___ Excerpted text ___

All pages with the tag: Data

One Million Layers, and a Stats Page

Posted on 2018-09-27

GeoSeer has now hit the one million distinct spatial layers milestone in its index. That's a staggering amount of spatial data, and all of it is freely accessible via OGC standards, and of course, also easily searchable with GeoSeer. This actually represents over 1.7 million publicly available WMS, WFS, WCS, and WMTS layers - see this previous blog post for a discussion on why this number is even higher. This represents data from over 100,000 OGC services.

We've been gradually increasing the number of layers in our index consistently since launch as a result of a combination of things: our ongoing efforts to expand where we collect data from, improvements to the GeoSeerBot (we feed it lots of veggies!), and ever more layers being added to services we already index.

How many more layers and services are there out there? We don't know; but we plan on doing a blog post about the number of services, so keep an eye out. And we're going to keep trying to find more.

What was that about a Stats Page?

That's right, because we're big data nerds (see what we did there?), we've also created a page that's got a high-level breakdown of statistics for what's in our index. You can find the new stats page here. We don't claim to have a complete index of all public OGC services, but we're fairly certain it's a large chunk of the ones that are out there, so this is a fairly representative sample of what's available on the internet.

The stats page will be updated about once a month and should always approximately represent what's in our index. In the future we plan on adding further and more detailed statistics including a breakdown of what middleware is used to run these services, so keep an eye out for it.

Need more stats? Ask away!

If there's any particular statistic you're interested in that's not on there, let us know and we'll consider adding it. Or if we don't think others will find it interesting (how many people really want to know that the average (mean) number of Layers per Endpoint is (at the time of writing) 12.99? Or that the median and mode are both 2, the minimum is 1, and the maximum is 4,629), we'll tell you directly, we try to be nice like that. So ask away.

___ Available data ___

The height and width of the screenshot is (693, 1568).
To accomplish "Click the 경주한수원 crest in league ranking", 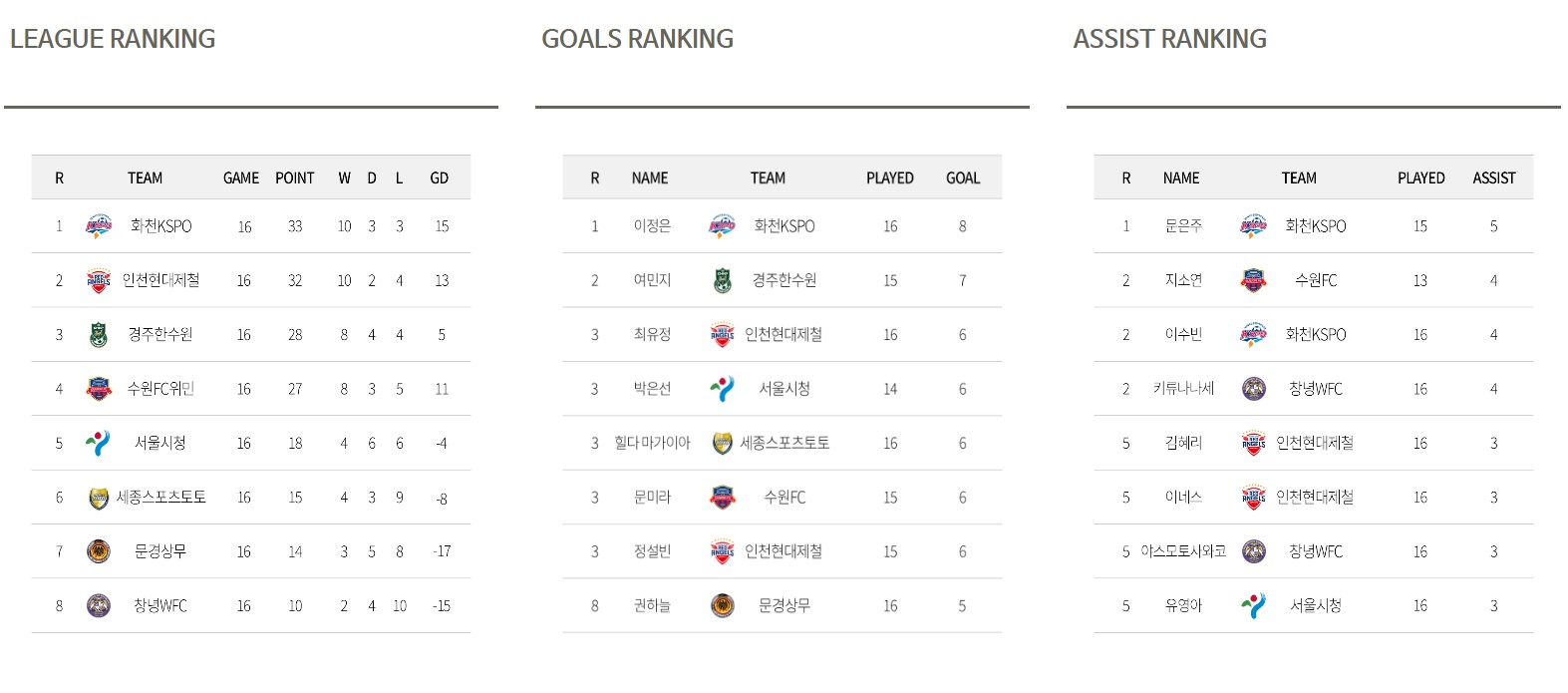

___

## [Problem to work on]
How often does the GeoSeer post say the stats page will be updated? Answer using only the GeoSeer post, not the data.

## [The answer]
About once a month.